-- DATA PROVIDED --
━━━━━━━━━━━━━━━━

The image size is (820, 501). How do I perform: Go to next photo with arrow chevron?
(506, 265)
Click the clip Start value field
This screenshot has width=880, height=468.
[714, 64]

━━━━━━━━━━━━━━━━

-- WHAT YOU ARE ASKED TO DO --
Copy all the records above exactly, missing none.

-- RESPONSE BELOW --
The image size is (820, 501). How do I perform: Go to next photo with arrow chevron?
(506, 265)
Click the clip Start value field
This screenshot has width=880, height=468.
[714, 64]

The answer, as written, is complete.